Nous ne serions plus que de l'information qui se moque de savoir quel support elle utilise, support qui est d'ailleurs en passe de se modifier plus vite que prévu par les miracles de la génétique. Cité par Norman Spinrad, Greg Bear avait un jour demandé dans un débat sur le courant cyberpunk : « Combien d'entre-vous pensent-ils que les gens auront un aspect reconnaissable comme humain d'ici cinquante ans ? » En voyant toutes les mains levées, il répondit : « Vous vous trompez tous. » medium_bearsang.jpgSon roman La musique du sang présente de l'ADN utilisé comme mémoire vive d'ordinateur.
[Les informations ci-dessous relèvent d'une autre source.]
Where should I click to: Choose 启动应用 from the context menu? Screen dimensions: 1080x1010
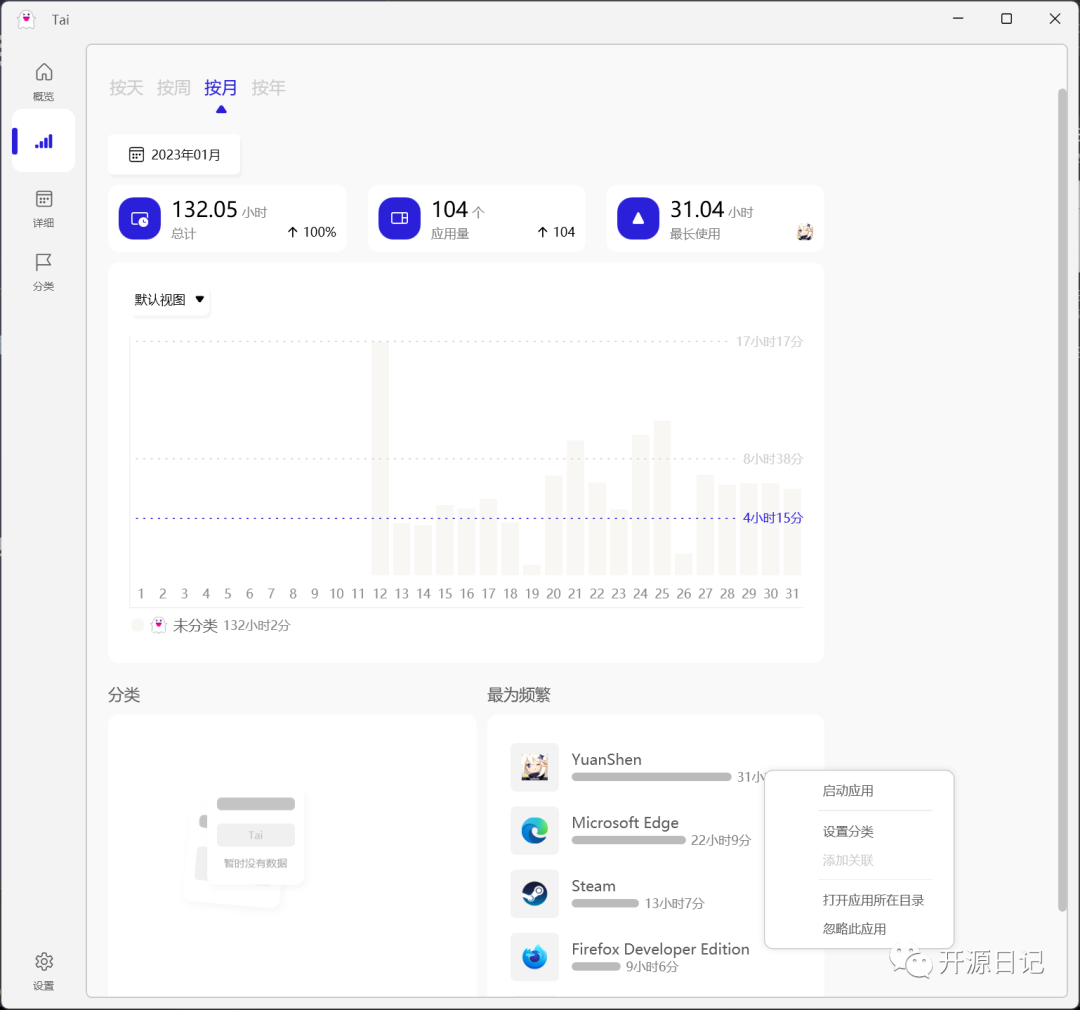click(x=848, y=790)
L'expérimentateur s'injectant ces noocytes pour éviter qu'on ne les détruise au titre de réalisations jugées dangereuses voit son corps se transformer. Les noocytes repèrent le siège de l'intelligence, en prennent le contrôle, puis contaminent l'univers entier, dissociant les molécules de la matière pour les combiner différemment et intégrer les personnalités de l'humanité dans une seule méta-conscience où chacun garde cependant son individualité. L'esprit supérieur ainsi crée coupe ses liens avec le monde physique pour poursuivre ailleurs son évolution.
Les réalités virtuelles nous entraînent décidément très loin. Mais cette désincarnation ne correspond-elle pas à notre nouvelle perception de l'univers ? Les récents développements de la physique tendent à prouver que la matière est faite d'information et que les paradoxes de la physique quantique se dissipent lorsqu'on considère celle-ci sous l'angle de l'information. Dans ce cas, nous ne ferions, une fois de plus, que nous conformer à la réalité, y coller au plus près et non nous en éloigner.
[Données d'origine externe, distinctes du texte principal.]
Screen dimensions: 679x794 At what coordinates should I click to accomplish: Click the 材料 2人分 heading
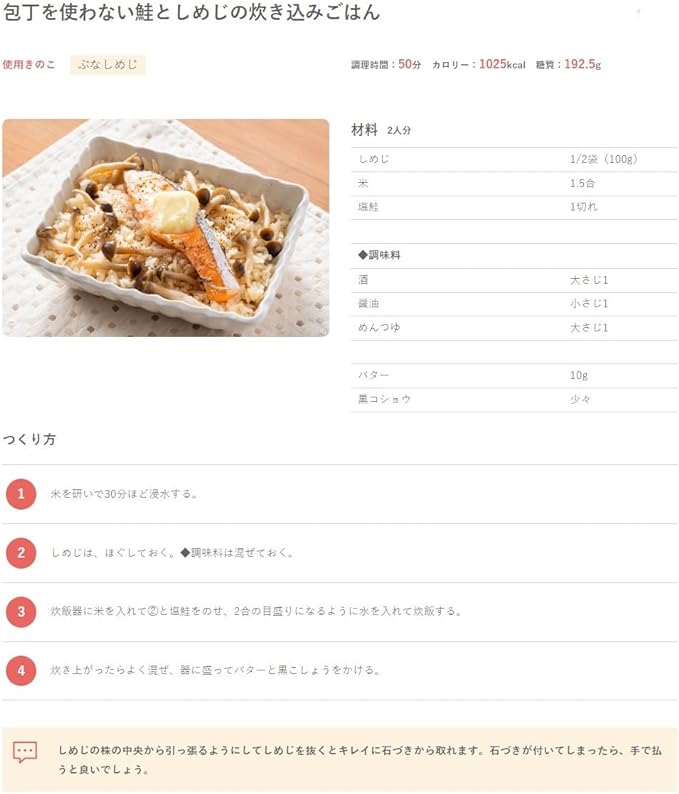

Le réel est devenu immatériel, voire subjectif comme chez Greg Egan. Faut-il s'en inquiéter ? Le déplorer ? Ou l'accepter comme une évolution inéluctable à laquelle l'humanité accèdera un jour, si elle ne se détruit pas entre-temps ? Personnalité électronique évoluant dans un univers virtuel, nous aurons aimé et souffert, éprouvé des sensations, nous aurons échangé de l'information. Nous aurons mis de l'intention, donc du sens, quel que ce soit le niveau de réalité et d'abstraction où nous nous situerons. En d'autres termes, nous aurons vécu.
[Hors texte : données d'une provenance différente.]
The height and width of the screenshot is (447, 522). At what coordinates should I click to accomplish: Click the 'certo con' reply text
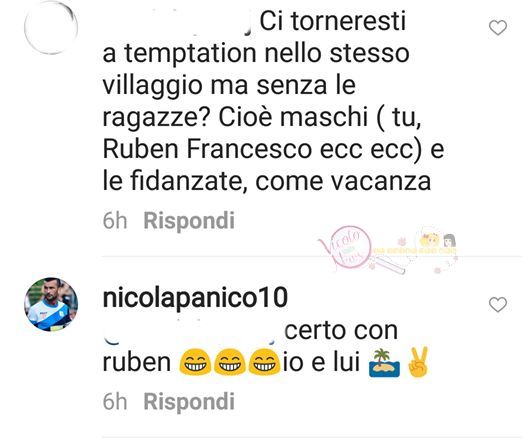coord(341,331)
Tout ceci n'est bien sûr que spéculation science-fictive et rien ne permet d'affirmer que ces futurs virtuels se concrétiseront. Mais le simple fait d'évoquer ces récits, qui vont aussi loin que l'imaginaire peut porter, permet de poser sur notre présent un regard, qui je l'espère, l'enrichit ou tout au moins le questionne utilement. Claude Ecken
Je tiens à remercier à Yann Minh pour son aide ainsi que sa relecture attentive et critique.